Os grandes operadores não devem inverter o mercado de mão nesta sexta-feira, que deve ser um dia de recompras e posições defensivas.

Para o Conselho Nacional do Café (CNC), o Brasil deve colher 45,5 milhões de sacas neste ano, mesmo volume estimado pela Companhia Nacional de Abastecimento (Conab).

Mercado interno

O café tipo 6 duro teve alta de +4,55% em Franca (SP), a R$460,00. Para Guaxupé (MG), alta de +2,97%, a R$450,00 e alta de +1,35% em Poços de Caldas (MG), a R$451,00. O oeste da Bahia teve queda de -2,27%, a R$430,00.

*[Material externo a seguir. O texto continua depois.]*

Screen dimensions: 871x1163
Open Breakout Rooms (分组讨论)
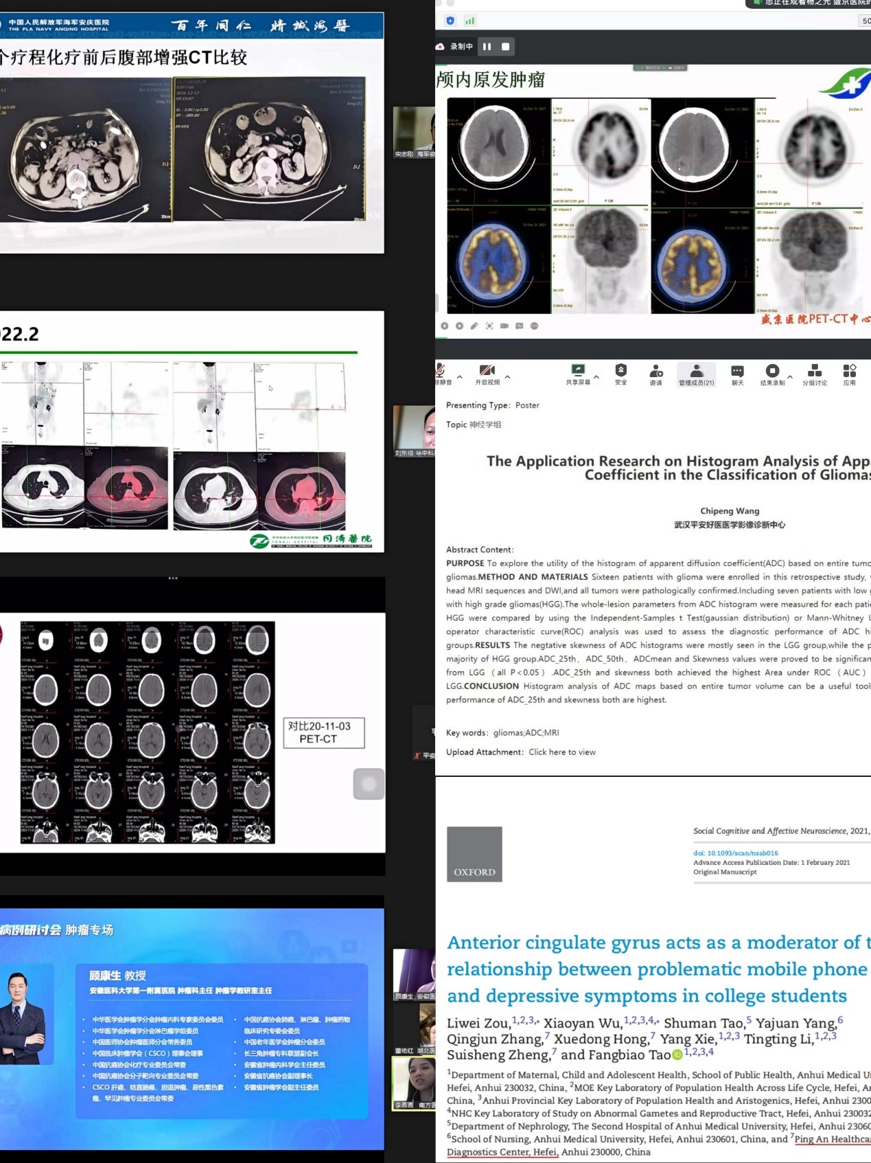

Veja como fechou o mercado nesta quinta-feira:

Café arábica encerra a 5ª com altas de até 200 pts em NY

O mercado de café arábica encerrou em altas de 195 a 200 pontos na Bolsa de Nova York (ICE Futures Group) nesta quinta-feira (29).

O vencimento julho/17 teve alta de 200 pontos, a 124,75 cents/lb. Para setembro/17, alta de 195 pontos, a 126,35 cents/lb. Dezembro/17, alta de 200 pontos, a 129,85 cents/lb e março/18, alta de 200 pontos, a 133,35 cents/lb.

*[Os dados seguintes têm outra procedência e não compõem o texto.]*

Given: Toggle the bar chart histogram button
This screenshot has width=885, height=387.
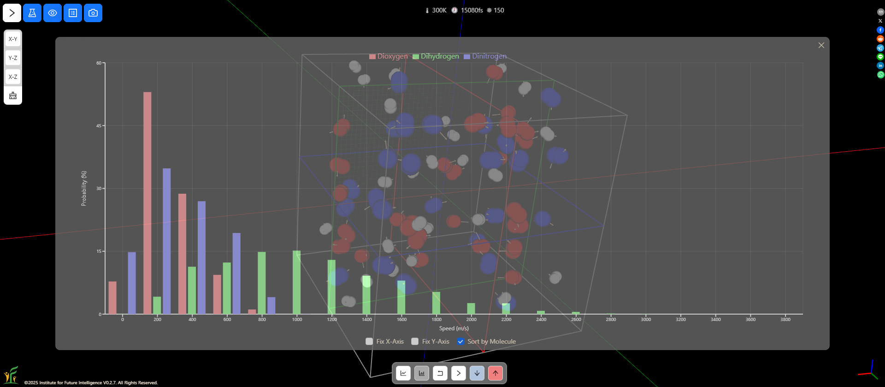Looking at the screenshot, I should click(422, 373).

O analista de mercado Anilton Machado, da Origem Corretora, destaca que compras por parte de especuladores e fundos impulsionaram as cotações. O mercado também está atento ao clima no Brasil, que aponta para uma frente fria no início da próxima semana.

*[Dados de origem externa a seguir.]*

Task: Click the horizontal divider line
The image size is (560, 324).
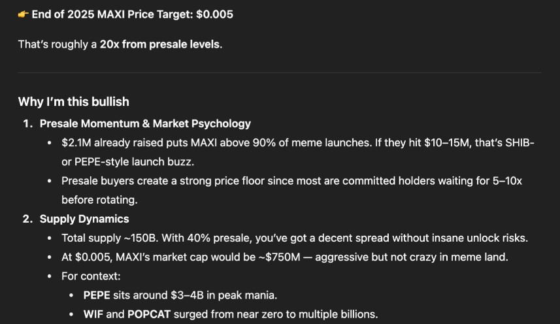Action: [x=280, y=73]
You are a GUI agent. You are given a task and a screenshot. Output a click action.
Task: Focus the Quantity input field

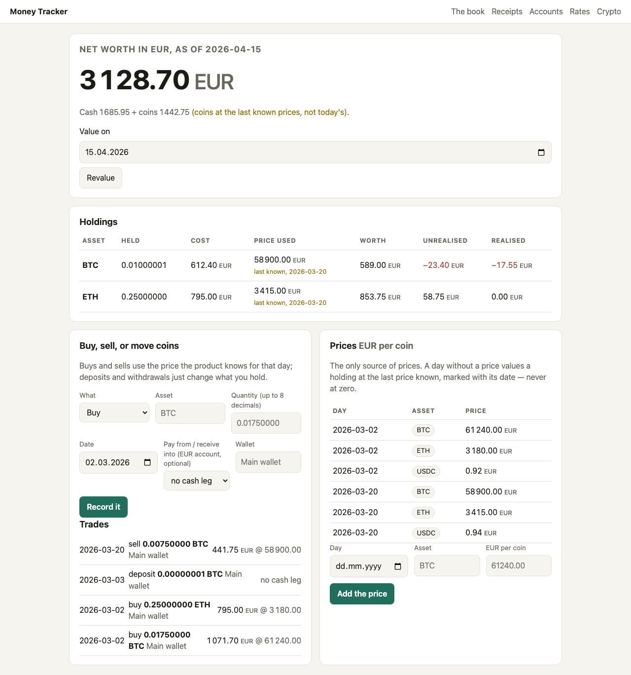(x=266, y=423)
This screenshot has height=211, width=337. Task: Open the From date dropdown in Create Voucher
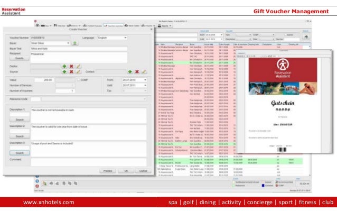pos(135,80)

Para o Conselho Nacional do Café (CNC), o país deve colher 45,5 milhões de sacas neste ano, mesmo volume estimado pela Companhia Nacional de Abastecimento (Conab).

O dólar voltou a fechar acima de R$3,30, com especuladores cautelosos com o cenário político. A alta foi de 0,7%, a R$3,308 na venda.

Mercado interno

O café tipo 4/5 teve uma variação positiva expressiva em Franca (SP), de +4,44%, a R$470,00. Em Poços de Caldas (MG), a variação foi de +1,32%, a R$461,00. Para Varginha (MG), variação de +0,44%, a R$457,00.

No café tipo cereja descascado, alta de +3,09% em Guaxupé (MG), a R$500,00 e de +1,29% em Poços de Caldas (MG), a R$472,00. As demais praças permaneceram sem variação.

O café tipo 6 duro teve alta de +4,55% em Franca (SP), a R$460,00. Para Guaxupé (MG), alta de +2,97%, a R$450,00 e alta de +1,35% em Poços de Caldas (MG), a R$451,00. O oeste da Bahia teve queda de -2,27%, a R$430,00.

O avanço da colheita da temporada 2017/18 tem pressionado as cotações de café no Brasil, conforme pesquisas do Cepea. O Indicador CEPEA/ESALQ do arábica tipo 6 bebida dura para melhor, posto em São Paulo, fechou a R$ 424,37/saca de 60 kg no dia 22, o valor mais baixo, em termos nominais, desde julho/2015. Nessa terça, 27, o Indicador do arábica fechou a R$ 441,50/sc, queda de 0,87% frente à terça anterior, 20.